May 4

Saint Monica, Abdullah Ansari, Carl von Ossietzky, National Bird Day, and the Haymarket Incident

Canterbury Cathedral, 2022. Own photo.

Today is the feast day of Saint Monica, Augustine’s mother, whose patience and prayers for her son were written down in his Confessions

Today in 1493, Pope Alexander VI issued a papal bull (decree) that essentially divided the New World between Portugal and Spain in an attempt to mediate conflict between the two emerging empires. It is an example of how the church became complicit in colonization and land theft. 

Today also marks the anniversary of the Haymarket Incident in Chicago in 1886, a conflict between organized labor groups and police and strike-breakers. Several people died in the conflict. 

Today also marks the death of Carl von Ossietzky, a journalist and Nobel Peace Prize winner, in 1938. He sounded the alarm that Germany was preparing for war. He was arrested by the Nazis, tortured and sent to a concentration camp.

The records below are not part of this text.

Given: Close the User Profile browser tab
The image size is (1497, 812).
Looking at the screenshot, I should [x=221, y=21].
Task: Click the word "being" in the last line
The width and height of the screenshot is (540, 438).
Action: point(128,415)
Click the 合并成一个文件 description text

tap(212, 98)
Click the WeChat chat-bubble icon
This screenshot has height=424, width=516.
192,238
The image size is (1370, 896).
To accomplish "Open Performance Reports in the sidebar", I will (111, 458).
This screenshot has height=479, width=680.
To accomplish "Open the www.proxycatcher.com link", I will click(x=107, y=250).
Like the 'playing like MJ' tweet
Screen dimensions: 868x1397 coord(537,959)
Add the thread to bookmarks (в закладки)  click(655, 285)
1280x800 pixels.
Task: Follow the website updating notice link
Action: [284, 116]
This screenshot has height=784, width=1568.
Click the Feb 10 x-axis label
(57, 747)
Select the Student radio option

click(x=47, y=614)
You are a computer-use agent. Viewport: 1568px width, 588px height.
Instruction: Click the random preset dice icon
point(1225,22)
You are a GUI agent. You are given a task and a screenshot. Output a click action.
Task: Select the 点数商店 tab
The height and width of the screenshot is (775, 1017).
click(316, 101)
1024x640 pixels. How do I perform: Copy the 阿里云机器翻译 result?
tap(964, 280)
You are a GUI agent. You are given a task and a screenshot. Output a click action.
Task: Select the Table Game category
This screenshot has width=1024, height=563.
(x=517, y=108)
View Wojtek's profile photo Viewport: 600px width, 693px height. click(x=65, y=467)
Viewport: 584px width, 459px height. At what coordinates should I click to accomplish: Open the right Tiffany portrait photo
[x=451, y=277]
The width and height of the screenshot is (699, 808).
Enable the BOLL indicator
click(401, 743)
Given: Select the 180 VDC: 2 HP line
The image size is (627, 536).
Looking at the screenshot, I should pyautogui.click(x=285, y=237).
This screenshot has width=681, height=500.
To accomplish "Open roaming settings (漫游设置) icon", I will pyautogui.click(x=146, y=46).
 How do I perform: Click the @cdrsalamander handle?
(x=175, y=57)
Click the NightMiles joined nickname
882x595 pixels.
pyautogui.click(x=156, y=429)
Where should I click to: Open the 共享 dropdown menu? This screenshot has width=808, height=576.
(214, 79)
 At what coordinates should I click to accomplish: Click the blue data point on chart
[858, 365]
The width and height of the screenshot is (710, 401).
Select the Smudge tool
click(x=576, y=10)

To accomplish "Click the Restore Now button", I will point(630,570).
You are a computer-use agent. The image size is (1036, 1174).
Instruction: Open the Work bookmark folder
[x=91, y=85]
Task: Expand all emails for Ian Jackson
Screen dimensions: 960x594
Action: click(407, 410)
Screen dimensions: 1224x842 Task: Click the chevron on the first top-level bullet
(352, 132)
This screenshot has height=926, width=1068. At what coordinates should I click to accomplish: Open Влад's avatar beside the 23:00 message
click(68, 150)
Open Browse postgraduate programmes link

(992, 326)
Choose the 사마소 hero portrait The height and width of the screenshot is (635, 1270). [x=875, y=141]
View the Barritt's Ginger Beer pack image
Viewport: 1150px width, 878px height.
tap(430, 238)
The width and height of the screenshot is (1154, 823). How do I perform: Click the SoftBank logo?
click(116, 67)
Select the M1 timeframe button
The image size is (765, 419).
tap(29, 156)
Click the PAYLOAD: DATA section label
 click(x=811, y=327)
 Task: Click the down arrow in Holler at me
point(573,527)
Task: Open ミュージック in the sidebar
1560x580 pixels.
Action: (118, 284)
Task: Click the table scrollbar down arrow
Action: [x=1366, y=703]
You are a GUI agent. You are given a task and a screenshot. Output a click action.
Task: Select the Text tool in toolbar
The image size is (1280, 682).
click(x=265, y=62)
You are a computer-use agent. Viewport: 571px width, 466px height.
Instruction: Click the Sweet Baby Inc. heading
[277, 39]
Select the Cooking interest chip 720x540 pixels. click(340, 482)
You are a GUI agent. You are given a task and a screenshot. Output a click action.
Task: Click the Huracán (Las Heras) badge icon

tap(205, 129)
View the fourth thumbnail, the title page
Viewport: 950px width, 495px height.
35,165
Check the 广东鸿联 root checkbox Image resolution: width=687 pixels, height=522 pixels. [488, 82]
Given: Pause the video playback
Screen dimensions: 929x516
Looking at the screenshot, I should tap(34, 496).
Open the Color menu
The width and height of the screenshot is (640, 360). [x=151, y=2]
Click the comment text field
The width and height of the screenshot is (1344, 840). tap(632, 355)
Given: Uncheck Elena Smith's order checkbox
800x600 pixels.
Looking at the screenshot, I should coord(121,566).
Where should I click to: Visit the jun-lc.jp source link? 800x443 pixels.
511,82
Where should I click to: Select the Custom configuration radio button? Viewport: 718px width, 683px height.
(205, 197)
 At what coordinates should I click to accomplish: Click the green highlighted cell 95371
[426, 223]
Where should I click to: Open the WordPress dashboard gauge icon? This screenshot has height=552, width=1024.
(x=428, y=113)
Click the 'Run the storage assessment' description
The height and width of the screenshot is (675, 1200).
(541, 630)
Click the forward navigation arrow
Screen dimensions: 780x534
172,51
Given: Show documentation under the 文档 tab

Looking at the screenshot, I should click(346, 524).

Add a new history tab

In addition to criticizing anti-semitism and the fascist government, he alerted the world to a looming danger.  

Today is the birthday of Abdullah Ansari, a sufi mystic, poet, and saint, in the year 1006. 

Today is also National Bird Day, first celebrated in 1894. Due to habitat loss, insect loss, and climate change, North America has lost nearly 30% of its birds

Reflection:

Abdullah Ansari wrote: 

Great shame it is to deem of high degree
Thyself, or over others reckon thee.
Strive to be like the pupil of thine eye—
To see all else, but not thyself to see.

Regarding the Haymarket Incident, I do not remember learning about the history of organized labor in high school. I learned about it and multiple other stories of class conflict when I read Lies My Teacher Told Me and A People’s History of the United States, and connected the dots in my seminary education with Methodist history. Samuel Fielden was a Methodist pastor who spoke at the Haymarket rally. He was tried and convicted of being part of an anarchist conspiracy, but later pardoned. 

In the last century, mainline churches and organized labor worked to ban child labor, create worker protections, and establish many things we take for granted—like a “weekend.” The movement that led up to the Haymarket Incident was about limiting the work day to eight hours. The slogan was “eight hours for work; eight hours for sleep; eight hours for what you will.” Some Christians who supported the movement recognized that the Biblical idea of a sabbath was about protecting the right to rest. Today, billionaires and their bribed congresspersons threaten to exploit all of us once again. 

We must demand a sabbath not only for human beings, but for the planet as well. I am mindful that the Torah claims that the land will have its rest from human beings; either voluntarily or by destruction and exile (Leviticus 26:43). Perhaps then the birds will recover. 

Prayer: Creator God, we have allowed both your people and your planet to be abused. Give us the strength to resist exploitation and the wisdom to know effectively how to do it. Amen.